Beaucoup a été dit au cours des dernières semaines à propos du débat qui a eu lieu à l’Université d’Ottawa sur la pertinence d’utiliser un mot raciste pour parler des personnes noires. Je ne veux pas discuter ici du contenu du débat, mais plutôt de la manière de le mener. On veut que les milieux de travail reflètent la composition de la société, ce qui implique que des gens avec des perspectives différentes le fréquentent, mais aussi qu’ils soient harmonieux, donc que les gens qui y passent leurs journées puissent collaborer malgré ces différences. Or, cette tendance à se draper dans des principes (créer un environnement propice au bien-être des membres de minorités versus promouvoir la liberté de parole, dans le cas de l’Université d’Ottawa) et de dénoncer ceux qui ne sont pas d’accord avec soi représente une difficulté pour les leaders des organisations. Plusieurs remarquent en effet une augmentation des conflits et des plaintes de harcèlement. Comment permettre aux gens de collaborer même s’ils ont des points de vue différents? Yeomans, Minson, Collins, Chen et Gino ont publié un article dans Organizational Behavior and Human Decision Processes qui offre un début de solution.
Les auteurs ont cherché à définir un nouveau concept, la réceptivité aux conversations. Dans une première étude, ils ont cherché à comprendre ce qui fait qu’on perçoit qu’une personne est réceptive aux arguments de l’autre et ils ont entraîné un ordinateur à reconnaître les signaux verbaux de réceptivité. Puis ils ont mené deux autres études qui ont montré l’impact de se montrer réceptif. Ils ont notamment trouvé que cela permet de développer de meilleures relations de confiance et d’éviter que les autres nous envoient des attaques personnelles. Fait intéressant, ils ont trouvé que la réceptivité décodée par l’ordinateur était corrélée avec la perception de l’autre, mais pas avec l’auto-évaluation de la réceptivité, ce qui montre qu’on est mauvais juge de sa propre réceptivité. Finalement, dans une dernière étude, ils ont montré qu’en enseignant aux gens à être réceptifs, ils leur permettaient de mieux collaborer avec les autres et, étonnamment, de fournir des arguments plus persuasifs pour les convaincre.
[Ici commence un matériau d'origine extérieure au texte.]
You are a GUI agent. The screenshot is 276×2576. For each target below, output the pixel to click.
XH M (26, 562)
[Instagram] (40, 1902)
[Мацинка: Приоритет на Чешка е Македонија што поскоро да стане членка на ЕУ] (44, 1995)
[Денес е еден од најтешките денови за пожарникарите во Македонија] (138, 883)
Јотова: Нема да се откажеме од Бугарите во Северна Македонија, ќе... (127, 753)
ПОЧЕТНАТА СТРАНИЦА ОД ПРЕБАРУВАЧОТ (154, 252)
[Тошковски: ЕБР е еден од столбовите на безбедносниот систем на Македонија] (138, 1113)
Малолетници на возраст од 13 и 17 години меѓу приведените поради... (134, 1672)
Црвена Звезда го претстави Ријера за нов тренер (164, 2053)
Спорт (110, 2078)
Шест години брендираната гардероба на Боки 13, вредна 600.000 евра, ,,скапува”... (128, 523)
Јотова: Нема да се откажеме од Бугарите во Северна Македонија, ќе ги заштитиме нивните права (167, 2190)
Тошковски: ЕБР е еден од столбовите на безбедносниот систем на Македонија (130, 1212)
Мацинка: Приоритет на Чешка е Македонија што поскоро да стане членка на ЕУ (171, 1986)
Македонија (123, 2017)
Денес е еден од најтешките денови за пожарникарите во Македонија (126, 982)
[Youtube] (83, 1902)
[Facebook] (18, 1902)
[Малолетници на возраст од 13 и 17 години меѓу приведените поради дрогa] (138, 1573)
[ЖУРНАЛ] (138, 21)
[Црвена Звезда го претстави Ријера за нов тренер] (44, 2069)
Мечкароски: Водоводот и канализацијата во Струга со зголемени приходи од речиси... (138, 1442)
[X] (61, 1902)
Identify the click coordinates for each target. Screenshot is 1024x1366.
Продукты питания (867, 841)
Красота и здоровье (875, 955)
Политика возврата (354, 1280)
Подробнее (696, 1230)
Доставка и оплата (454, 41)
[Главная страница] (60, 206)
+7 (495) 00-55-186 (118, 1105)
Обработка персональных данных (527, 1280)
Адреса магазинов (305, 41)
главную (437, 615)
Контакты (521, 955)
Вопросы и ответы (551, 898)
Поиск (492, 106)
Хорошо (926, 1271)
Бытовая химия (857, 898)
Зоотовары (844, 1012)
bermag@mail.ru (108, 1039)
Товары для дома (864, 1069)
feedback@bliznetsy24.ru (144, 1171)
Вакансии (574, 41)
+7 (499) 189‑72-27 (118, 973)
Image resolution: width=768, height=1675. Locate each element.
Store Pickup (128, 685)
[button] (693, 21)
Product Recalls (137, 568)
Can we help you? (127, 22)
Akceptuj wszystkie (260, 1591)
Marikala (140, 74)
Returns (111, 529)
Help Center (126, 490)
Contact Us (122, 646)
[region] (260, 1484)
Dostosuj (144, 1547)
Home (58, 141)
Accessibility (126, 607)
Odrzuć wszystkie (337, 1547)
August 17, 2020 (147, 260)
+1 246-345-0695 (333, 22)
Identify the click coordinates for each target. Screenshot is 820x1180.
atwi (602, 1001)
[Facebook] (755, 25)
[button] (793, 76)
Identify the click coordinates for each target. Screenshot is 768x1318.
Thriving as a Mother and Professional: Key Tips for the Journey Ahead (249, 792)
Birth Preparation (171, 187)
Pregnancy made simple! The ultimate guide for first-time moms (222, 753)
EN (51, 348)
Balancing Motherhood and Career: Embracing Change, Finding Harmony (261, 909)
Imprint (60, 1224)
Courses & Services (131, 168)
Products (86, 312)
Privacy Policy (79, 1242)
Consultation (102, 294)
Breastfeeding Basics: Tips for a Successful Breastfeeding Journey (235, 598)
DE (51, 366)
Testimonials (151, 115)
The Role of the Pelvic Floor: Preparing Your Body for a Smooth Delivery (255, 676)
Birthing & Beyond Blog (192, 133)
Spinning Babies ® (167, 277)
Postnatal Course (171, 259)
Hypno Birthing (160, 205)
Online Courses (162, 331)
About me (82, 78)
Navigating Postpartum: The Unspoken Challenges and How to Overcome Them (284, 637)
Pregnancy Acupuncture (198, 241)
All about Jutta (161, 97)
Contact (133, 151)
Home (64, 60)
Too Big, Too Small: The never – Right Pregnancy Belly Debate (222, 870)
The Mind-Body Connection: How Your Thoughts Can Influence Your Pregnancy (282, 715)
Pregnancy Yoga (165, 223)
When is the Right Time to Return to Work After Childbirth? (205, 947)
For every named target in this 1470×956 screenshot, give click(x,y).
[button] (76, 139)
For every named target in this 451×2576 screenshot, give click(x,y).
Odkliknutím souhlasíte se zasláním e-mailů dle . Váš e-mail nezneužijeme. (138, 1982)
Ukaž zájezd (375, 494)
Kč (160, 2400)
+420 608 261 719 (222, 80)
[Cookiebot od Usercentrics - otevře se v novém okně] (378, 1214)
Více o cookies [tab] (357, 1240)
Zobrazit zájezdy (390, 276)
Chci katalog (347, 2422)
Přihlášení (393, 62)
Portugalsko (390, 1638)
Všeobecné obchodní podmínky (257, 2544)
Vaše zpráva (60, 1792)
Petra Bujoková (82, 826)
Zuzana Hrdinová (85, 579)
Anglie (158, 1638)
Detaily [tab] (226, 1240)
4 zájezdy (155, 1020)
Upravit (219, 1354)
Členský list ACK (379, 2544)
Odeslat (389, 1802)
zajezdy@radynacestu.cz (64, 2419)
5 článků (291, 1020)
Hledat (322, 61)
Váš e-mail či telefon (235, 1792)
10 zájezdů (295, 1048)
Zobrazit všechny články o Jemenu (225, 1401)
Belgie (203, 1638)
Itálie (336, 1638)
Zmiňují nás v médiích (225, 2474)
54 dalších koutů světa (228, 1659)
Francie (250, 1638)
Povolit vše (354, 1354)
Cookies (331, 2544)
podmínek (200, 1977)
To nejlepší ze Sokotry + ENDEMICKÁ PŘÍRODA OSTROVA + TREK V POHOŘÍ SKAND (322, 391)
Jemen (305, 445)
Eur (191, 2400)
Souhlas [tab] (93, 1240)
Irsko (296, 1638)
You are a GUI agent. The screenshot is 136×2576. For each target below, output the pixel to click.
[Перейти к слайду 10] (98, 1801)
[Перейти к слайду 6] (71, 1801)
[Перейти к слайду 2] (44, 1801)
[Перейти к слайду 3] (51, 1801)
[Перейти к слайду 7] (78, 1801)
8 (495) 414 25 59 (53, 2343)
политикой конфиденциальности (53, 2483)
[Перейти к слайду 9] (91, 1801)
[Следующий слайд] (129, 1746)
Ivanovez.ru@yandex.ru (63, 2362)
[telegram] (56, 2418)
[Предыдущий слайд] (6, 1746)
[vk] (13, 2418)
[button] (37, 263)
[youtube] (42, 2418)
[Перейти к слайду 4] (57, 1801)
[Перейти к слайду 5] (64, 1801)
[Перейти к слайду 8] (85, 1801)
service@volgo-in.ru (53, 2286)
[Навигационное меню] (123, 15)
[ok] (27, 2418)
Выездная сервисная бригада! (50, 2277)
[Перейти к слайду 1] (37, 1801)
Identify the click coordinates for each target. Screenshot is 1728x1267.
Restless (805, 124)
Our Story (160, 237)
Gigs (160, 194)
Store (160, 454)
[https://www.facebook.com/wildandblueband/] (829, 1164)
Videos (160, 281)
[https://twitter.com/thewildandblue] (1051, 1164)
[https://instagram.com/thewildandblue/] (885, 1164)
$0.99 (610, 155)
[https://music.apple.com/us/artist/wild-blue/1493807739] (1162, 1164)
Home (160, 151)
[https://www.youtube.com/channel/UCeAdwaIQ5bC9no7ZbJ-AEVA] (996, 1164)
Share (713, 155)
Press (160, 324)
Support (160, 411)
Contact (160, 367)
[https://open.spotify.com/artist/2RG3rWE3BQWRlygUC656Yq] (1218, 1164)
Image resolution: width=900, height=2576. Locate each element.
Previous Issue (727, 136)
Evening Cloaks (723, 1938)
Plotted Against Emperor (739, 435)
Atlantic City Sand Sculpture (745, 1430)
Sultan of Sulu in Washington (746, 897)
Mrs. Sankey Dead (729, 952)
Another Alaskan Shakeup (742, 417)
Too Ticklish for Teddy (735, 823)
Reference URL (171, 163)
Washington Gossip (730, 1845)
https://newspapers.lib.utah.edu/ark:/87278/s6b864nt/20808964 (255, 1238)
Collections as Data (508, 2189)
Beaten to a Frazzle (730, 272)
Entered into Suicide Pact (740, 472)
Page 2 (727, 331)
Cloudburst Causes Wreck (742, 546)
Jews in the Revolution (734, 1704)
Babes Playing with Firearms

Peut-être que les conflits qui déchirent les sociétés occidentales montrent qu’on n’a pas assez pris le temps de montrer aux gens comment converser. Des principes simples comme de formuler des arguments positifs plutôt que négatifs, de montrer qu’on comprend le point de vue de l’autre, de trouver des points d’accord et de modérer ses affirmations semblent effectivement trop absents des débats publics, mais aussi de bien des conflits au travail. Se peut-il que la solution à l’augmentation des conflits au travail soit d’enseigner aux gens à converser d’une manière plus constructive?